Resolução extrajudicial e litigância abusiva – A gerente Jurídica da Federação Brasileira de Bancos (Febraban), Heloísa Scarpelli, iniciou sua apresentação citando as medidas que os bancos têm adotado para resolver demandas legítimas de forma extrajudicial, a partir de investimentos em segurança tecnológica e em canais de atendimento. Segundo dados da Febraban, houve redução de 20% nas reclamações em canais de atendimento dos bancos entre 2023 e 2024, com 130 milhões de atendimentos feitos no ano passado e índice de 85% de resolutividade.

Heloísa também falou sobre os números da litigância abusiva no segmento bancário. Segundo dados da Febraban, houve aumento de 42% em ações consideradas abusivas entre 2022 e 2024. No TJAL, mais de 24 mil ações foram identificadas como abusivas de 2022 a 2024. Os dados também apontaram que, nos últimos cinco anos, foram ajuizadas mais de 700 mil ações ilegítimas contra instituições financeiras no Judiciário brasileiro. 

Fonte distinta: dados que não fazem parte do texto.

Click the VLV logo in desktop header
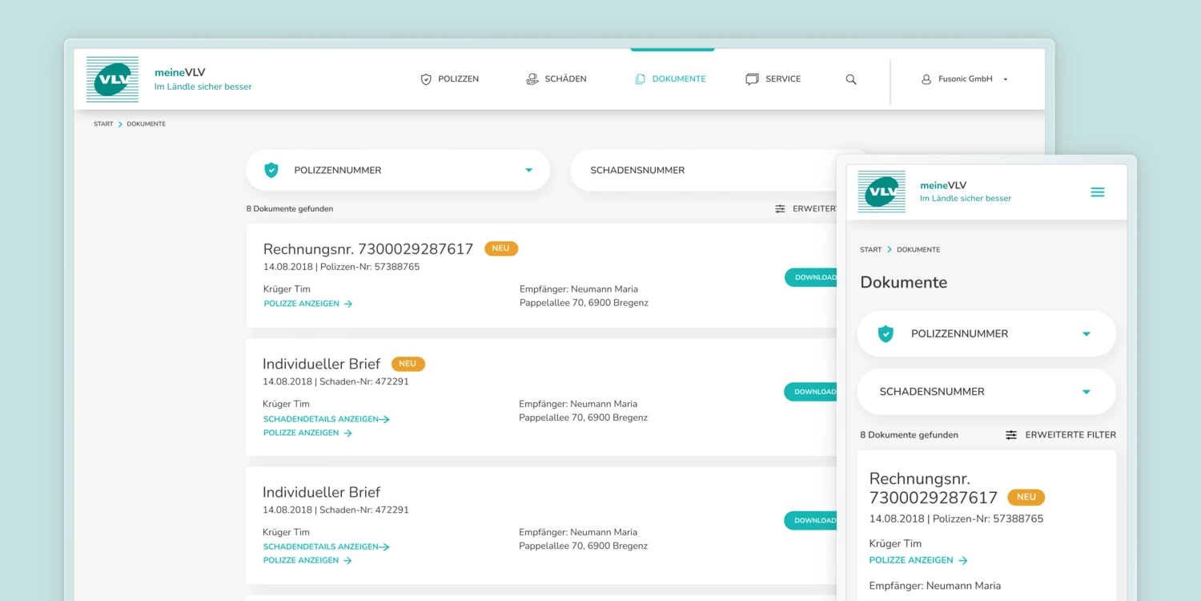Image resolution: width=1201 pixels, height=601 pixels. tap(112, 79)
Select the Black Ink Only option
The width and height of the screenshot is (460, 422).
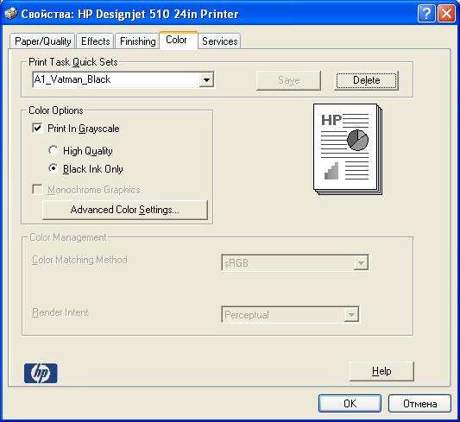(54, 168)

“Isso nos chamou atenção, porque essas ações estão concentradas em um pouco mais de dez advogados. Não há nenhuma intenção em prejudicar a advocacia e a atuação do advogado. Mas é muito complicado permitir que dez advogados no Brasil inteiro estejam concentrando o maior número de ações relacionadas ao setor financeiro, agindo de forma ilícita e gerando demandas fraudulentas. Isso é um abuso do direito e uso indevido do Judiciário.”

Sobre a Caravana – Idealizada e realizada pela Revista Justiça & Cidadania, a Caravana Nacional da Cooperação Judiciária – Como combater a litigância abusiva? tem percorrido diferentes regiões com o objetivo de fomentar o intercâmbio de boas práticas, fortalecer redes de colaboração entre magistrados e criar estratégias conjuntas para enfrentar o problema. 

A iniciativa conta com o apoio institucional da Escola Nacional de Formação e Aperfeiçoamento de Magistrados (Enfam), do Centro de Inteligência do Poder Judiciário e do Fórum Nacional do Poder Judiciário para a Saúde (Fonajus), ambos vinculados ao Conselho Nacional de Justiça (CNJ).